Truveta was founded in 2020 by former Microsoft Windows chief Terry Myerson, alongside a coalition of major US health systems, on the premise that the richest source of real-world clinical insight, electronic health records, is fragmented and largely inaccessible for research. Truveta unifies and de-identifies EHR data from its member health systems into a single, continuously updated, standardized database that today represents more than 120 million patients and a meaningful share of all daily clinical care delivered in the United States.

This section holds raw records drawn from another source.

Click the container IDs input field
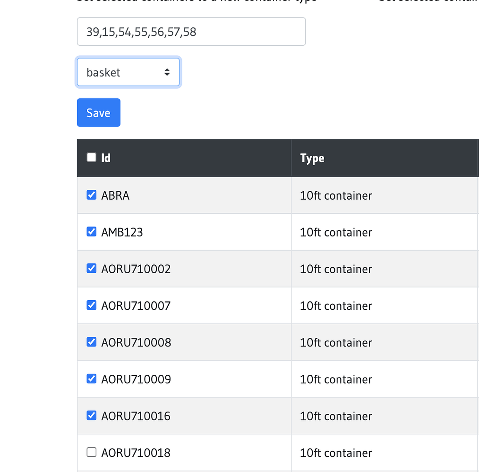The width and height of the screenshot is (479, 472). (191, 31)
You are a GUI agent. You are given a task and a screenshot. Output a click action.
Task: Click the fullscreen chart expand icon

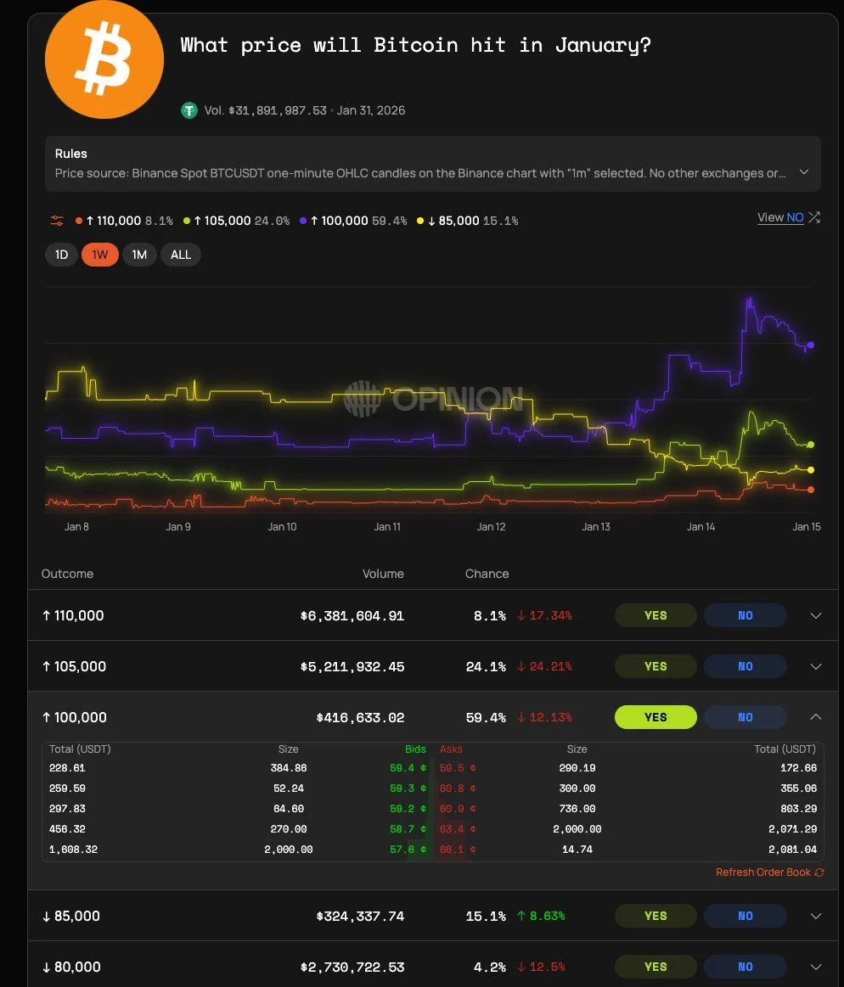(814, 217)
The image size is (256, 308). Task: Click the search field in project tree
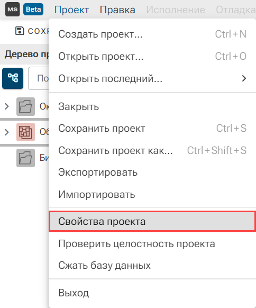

The company's flagship product, Truveta Studio, gives researchers an AI-enabled environment to query this data, build patient cohorts, and analyze outcomes across conditions, treatments, and populations. Because the data is fed by health systems that are also equity stakeholders, Truveta aligns the incentives of providers, researchers, and life sciences partners around responsible, privacy-preserving use of clinical data to improve care and accelerate medical discovery.

Life sciences companies use Truveta to design and recruit clinical trials, conduct post-market safety surveillance, and generate real-world evidence for regulators. Health systems use it to benchmark care quality and study their own populations. The platform's AI capabilities extract structured insight from messy clinical notes, imaging, and lab data that would otherwise be unusable at scale.

In January 2025, Truveta closed a $320 million Series C that pushed it to unicorn status at a roughly $1 billion valuation. The round included strategic investments from Illumina and Regeneron, alongside 17 health systems such as Northwell Health and Trinity Health. The capital funds the Truveta Genome Project, an effort to sequence the exomes of up to ten million consented, de-identified volunteers and link genetic data to the clinical record, creating one of the largest genotype-phenotype resources in the world.

Headquartered in the Seattle area, Truveta sits at the intersection of health data infrastructure, AI, and genomics, positioning it as a foundational platform for the next generation of medical research.